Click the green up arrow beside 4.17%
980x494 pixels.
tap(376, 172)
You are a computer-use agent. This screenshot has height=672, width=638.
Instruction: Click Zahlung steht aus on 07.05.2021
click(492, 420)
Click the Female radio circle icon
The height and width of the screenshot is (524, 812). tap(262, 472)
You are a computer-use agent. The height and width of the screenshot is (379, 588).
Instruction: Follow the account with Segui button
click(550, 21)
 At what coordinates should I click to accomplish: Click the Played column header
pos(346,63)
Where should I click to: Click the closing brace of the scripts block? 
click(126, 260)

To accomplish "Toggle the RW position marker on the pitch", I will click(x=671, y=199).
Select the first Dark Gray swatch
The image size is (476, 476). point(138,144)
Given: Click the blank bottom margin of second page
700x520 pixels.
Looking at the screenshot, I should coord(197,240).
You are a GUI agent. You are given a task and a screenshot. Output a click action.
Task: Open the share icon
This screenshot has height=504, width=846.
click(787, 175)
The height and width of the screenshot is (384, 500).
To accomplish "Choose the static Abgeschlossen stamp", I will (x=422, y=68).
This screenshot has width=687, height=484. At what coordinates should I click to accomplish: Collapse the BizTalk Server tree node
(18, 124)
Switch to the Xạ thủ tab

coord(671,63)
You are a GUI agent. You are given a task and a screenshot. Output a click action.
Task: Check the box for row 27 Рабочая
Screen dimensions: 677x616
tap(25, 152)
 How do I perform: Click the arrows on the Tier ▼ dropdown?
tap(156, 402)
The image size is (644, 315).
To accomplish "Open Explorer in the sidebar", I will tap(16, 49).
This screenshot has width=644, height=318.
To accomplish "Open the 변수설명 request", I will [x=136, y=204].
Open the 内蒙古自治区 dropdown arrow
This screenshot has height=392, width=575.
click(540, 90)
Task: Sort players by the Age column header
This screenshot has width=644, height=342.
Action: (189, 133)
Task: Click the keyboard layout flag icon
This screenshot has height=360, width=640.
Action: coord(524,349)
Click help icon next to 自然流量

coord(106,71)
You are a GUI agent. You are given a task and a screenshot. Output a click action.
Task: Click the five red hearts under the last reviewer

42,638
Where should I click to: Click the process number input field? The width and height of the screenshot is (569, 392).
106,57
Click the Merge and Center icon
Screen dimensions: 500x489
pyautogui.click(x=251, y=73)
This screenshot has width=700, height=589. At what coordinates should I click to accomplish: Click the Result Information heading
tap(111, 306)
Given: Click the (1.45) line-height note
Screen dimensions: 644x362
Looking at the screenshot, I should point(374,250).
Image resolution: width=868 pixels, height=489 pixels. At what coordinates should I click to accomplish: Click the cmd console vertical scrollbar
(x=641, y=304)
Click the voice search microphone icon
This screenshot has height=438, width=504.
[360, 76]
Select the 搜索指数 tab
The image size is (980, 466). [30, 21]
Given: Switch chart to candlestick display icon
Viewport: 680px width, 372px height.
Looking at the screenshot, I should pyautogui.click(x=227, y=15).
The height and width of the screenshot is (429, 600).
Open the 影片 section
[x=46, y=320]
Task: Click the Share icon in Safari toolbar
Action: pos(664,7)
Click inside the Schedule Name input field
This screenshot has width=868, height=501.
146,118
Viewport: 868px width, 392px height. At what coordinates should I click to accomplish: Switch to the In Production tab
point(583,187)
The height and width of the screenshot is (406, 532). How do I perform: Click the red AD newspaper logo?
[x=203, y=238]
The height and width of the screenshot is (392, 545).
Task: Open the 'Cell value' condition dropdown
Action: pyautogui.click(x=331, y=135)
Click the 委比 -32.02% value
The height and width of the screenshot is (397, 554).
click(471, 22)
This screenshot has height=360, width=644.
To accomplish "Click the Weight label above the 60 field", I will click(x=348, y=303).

◆ ◆ ◆

Output all entries exactly as given above.

**ANSWER BELOW:**
Click the green up arrow beside 4.17%
980x494 pixels.
tap(376, 172)
You are a computer-use agent. This screenshot has height=672, width=638.
Instruction: Click Zahlung steht aus on 07.05.2021
click(492, 420)
Click the Female radio circle icon
The height and width of the screenshot is (524, 812). tap(262, 472)
You are a computer-use agent. The height and width of the screenshot is (379, 588).
Instruction: Follow the account with Segui button
click(550, 21)
 At what coordinates should I click to accomplish: Click the Played column header
pos(346,63)
Where should I click to: Click the closing brace of the scripts block? 
click(126, 260)

To accomplish "Toggle the RW position marker on the pitch", I will click(x=671, y=199).
Select the first Dark Gray swatch
The image size is (476, 476). point(138,144)
Given: Click the blank bottom margin of second page
700x520 pixels.
Looking at the screenshot, I should coord(197,240).
You are a GUI agent. You are given a task and a screenshot. Output a click action.
Task: Open the share icon
This screenshot has height=504, width=846.
click(787, 175)
The height and width of the screenshot is (384, 500).
To accomplish "Choose the static Abgeschlossen stamp", I will (x=422, y=68).
This screenshot has width=687, height=484. At what coordinates should I click to accomplish: Collapse the BizTalk Server tree node
(18, 124)
Switch to the Xạ thủ tab

coord(671,63)
You are a GUI agent. You are given a task and a screenshot. Output a click action.
Task: Check the box for row 27 Рабочая
Screen dimensions: 677x616
tap(25, 152)
 How do I perform: Click the arrows on the Tier ▼ dropdown?
tap(156, 402)
The image size is (644, 315).
To accomplish "Open Explorer in the sidebar", I will tap(16, 49).
This screenshot has width=644, height=318.
To accomplish "Open the 변수설명 request", I will [x=136, y=204].
Open the 内蒙古自治区 dropdown arrow
This screenshot has height=392, width=575.
click(540, 90)
Task: Sort players by the Age column header
This screenshot has width=644, height=342.
Action: (189, 133)
Task: Click the keyboard layout flag icon
This screenshot has height=360, width=640.
Action: coord(524,349)
Click help icon next to 自然流量

coord(106,71)
You are a GUI agent. You are given a task and a screenshot. Output a click action.
Task: Click the five red hearts under the last reviewer

42,638
Where should I click to: Click the process number input field? The width and height of the screenshot is (569, 392).
106,57
Click the Merge and Center icon
Screen dimensions: 500x489
pyautogui.click(x=251, y=73)
This screenshot has width=700, height=589. At what coordinates should I click to accomplish: Click the Result Information heading
tap(111, 306)
Given: Click the (1.45) line-height note
Screen dimensions: 644x362
Looking at the screenshot, I should point(374,250).
Image resolution: width=868 pixels, height=489 pixels. At what coordinates should I click to accomplish: Click the cmd console vertical scrollbar
(x=641, y=304)
Click the voice search microphone icon
This screenshot has height=438, width=504.
[360, 76]
Select the 搜索指数 tab
The image size is (980, 466). [30, 21]
Given: Switch chart to candlestick display icon
Viewport: 680px width, 372px height.
Looking at the screenshot, I should pyautogui.click(x=227, y=15).
The height and width of the screenshot is (429, 600).
Open the 影片 section
[x=46, y=320]
Task: Click the Share icon in Safari toolbar
Action: pos(664,7)
Click inside the Schedule Name input field
This screenshot has width=868, height=501.
146,118
Viewport: 868px width, 392px height. At what coordinates should I click to accomplish: Switch to the In Production tab
point(583,187)
The height and width of the screenshot is (406, 532). How do I perform: Click the red AD newspaper logo?
[x=203, y=238]
The height and width of the screenshot is (392, 545).
Task: Open the 'Cell value' condition dropdown
Action: pyautogui.click(x=331, y=135)
Click the 委比 -32.02% value
The height and width of the screenshot is (397, 554).
click(471, 22)
This screenshot has height=360, width=644.
To accomplish "Click the Weight label above the 60 field", I will click(x=348, y=303).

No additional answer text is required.